In the News

Dr. Matt Bianchi had a problem. As chief of the Division of Sleep Medicine at Massachusetts General Hospital, he needed a better way to diagnose sleep disorders. Typically, a patient seeking a diagnosis needs to come into a sleep lab and be attached to a number of devices. This setting is hardly representative of the patient’s normal sleep environment. Bianchi needed a way to track and measure sleep at a patient’s home.

Bianchi outlined this problem in a recent presentation to the students of 2.75 (Medical Device Design). The class brings clinicians from Boston-area hospitals and MIT students together to design prototype devices that help solve problems identified in the clinic.
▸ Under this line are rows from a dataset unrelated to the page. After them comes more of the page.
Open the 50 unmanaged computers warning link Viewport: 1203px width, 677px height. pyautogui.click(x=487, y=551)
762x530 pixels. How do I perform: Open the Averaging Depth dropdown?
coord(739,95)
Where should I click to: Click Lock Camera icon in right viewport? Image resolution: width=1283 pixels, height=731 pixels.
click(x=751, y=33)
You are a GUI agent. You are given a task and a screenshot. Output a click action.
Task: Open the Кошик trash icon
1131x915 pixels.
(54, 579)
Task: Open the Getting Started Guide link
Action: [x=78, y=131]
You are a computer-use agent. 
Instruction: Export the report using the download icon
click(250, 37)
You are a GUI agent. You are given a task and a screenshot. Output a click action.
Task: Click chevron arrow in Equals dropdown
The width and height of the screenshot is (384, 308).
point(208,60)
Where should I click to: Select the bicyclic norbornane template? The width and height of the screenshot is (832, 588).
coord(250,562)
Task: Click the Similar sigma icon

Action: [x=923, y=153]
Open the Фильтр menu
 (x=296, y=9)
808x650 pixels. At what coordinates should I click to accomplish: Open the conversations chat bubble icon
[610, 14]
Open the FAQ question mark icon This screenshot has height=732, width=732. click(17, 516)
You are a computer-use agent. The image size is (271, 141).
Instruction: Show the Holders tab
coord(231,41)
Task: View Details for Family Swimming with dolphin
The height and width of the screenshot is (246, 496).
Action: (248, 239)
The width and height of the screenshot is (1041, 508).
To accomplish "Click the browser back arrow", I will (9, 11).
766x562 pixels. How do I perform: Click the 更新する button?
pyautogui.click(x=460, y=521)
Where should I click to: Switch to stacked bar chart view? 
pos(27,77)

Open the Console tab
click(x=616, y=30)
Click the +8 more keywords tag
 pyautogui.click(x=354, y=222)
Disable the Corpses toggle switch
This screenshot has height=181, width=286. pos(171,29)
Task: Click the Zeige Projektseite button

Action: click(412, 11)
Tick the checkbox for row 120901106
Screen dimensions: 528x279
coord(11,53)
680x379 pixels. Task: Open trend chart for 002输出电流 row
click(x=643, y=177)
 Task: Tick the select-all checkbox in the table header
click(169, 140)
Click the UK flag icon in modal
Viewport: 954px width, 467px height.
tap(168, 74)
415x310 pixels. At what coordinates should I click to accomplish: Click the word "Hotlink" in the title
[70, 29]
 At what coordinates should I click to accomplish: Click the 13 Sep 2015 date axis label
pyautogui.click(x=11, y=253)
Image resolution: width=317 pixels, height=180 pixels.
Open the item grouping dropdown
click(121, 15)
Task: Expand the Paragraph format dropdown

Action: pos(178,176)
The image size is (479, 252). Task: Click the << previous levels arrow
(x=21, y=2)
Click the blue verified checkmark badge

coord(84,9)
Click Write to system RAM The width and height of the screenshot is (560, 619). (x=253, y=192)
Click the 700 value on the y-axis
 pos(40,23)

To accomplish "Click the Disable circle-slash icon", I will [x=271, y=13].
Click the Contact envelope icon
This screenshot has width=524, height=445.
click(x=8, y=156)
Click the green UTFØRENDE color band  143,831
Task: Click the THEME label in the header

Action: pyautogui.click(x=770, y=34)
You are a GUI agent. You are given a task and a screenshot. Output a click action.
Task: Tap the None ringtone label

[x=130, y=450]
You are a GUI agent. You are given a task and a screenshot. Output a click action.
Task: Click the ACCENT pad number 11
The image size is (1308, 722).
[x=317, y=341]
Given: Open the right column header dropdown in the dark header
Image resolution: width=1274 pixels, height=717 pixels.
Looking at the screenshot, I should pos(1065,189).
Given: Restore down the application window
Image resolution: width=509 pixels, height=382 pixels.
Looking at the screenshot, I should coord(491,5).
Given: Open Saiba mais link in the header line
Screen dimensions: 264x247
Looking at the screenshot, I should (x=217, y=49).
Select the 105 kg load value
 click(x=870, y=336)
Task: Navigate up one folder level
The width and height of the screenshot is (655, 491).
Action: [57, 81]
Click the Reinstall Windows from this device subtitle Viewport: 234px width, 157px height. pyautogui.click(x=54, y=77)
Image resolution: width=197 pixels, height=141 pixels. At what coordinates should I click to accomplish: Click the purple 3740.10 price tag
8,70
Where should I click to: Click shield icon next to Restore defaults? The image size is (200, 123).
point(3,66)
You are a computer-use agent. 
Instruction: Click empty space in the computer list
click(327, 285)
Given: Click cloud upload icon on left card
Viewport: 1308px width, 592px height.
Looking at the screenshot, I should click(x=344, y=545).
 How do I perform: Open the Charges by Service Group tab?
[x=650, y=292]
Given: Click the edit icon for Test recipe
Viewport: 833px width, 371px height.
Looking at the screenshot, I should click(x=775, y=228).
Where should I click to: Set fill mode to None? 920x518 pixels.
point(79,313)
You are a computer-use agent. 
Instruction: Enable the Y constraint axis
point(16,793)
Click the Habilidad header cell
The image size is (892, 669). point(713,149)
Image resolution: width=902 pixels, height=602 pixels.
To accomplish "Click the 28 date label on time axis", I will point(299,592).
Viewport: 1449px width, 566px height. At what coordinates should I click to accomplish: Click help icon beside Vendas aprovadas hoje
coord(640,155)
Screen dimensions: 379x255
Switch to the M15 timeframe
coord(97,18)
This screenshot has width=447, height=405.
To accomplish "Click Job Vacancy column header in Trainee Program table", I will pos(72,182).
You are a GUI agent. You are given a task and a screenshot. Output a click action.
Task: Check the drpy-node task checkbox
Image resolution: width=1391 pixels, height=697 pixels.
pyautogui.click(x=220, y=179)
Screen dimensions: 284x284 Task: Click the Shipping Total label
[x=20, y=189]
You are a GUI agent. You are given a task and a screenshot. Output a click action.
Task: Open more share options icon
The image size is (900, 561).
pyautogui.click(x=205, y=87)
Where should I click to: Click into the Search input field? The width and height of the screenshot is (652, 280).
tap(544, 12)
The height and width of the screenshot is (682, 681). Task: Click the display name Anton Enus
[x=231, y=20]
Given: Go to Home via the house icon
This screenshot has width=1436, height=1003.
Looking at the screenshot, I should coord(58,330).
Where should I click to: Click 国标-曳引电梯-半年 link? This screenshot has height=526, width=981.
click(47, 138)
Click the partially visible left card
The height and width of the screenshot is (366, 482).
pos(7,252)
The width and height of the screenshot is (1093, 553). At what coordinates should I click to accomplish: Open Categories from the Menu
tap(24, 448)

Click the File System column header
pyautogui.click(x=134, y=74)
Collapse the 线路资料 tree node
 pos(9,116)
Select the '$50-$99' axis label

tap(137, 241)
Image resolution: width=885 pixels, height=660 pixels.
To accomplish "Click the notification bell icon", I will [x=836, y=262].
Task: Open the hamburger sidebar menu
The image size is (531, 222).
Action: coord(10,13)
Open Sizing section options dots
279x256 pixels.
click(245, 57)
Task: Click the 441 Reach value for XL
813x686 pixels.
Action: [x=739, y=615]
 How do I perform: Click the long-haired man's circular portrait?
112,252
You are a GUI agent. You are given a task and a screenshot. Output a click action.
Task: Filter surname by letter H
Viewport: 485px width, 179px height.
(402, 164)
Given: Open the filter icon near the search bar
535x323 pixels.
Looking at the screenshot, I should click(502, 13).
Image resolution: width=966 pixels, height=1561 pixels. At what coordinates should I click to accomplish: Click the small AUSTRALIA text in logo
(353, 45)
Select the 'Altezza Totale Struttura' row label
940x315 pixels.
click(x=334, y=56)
“We use the design of medical devices as a vehicle to teach a deterministic design process,” says course instructor and Walter M. May and A. Hazel May Professor Alexander Slocum.

Medical devices offer students an opportunity to work on something they can personally relate to since at some point in their lives, either they or a loved one has needed to use one. “The more we can do to make medical devices simpler, lower cost, and better performing, the more we help not only the world, but ourselves,” Slocum explains.

Before the course begins in the fall semester, Slocum and his teaching team review submissions from local physicians — as well as some researchers and industry partners — who propose a problem for a team of students to work on. These physicians, such as Bianchi, then present to all the students in the class, who choose the project that most appeals to them. With the physicians paired with a group of eager students, the design process can begin.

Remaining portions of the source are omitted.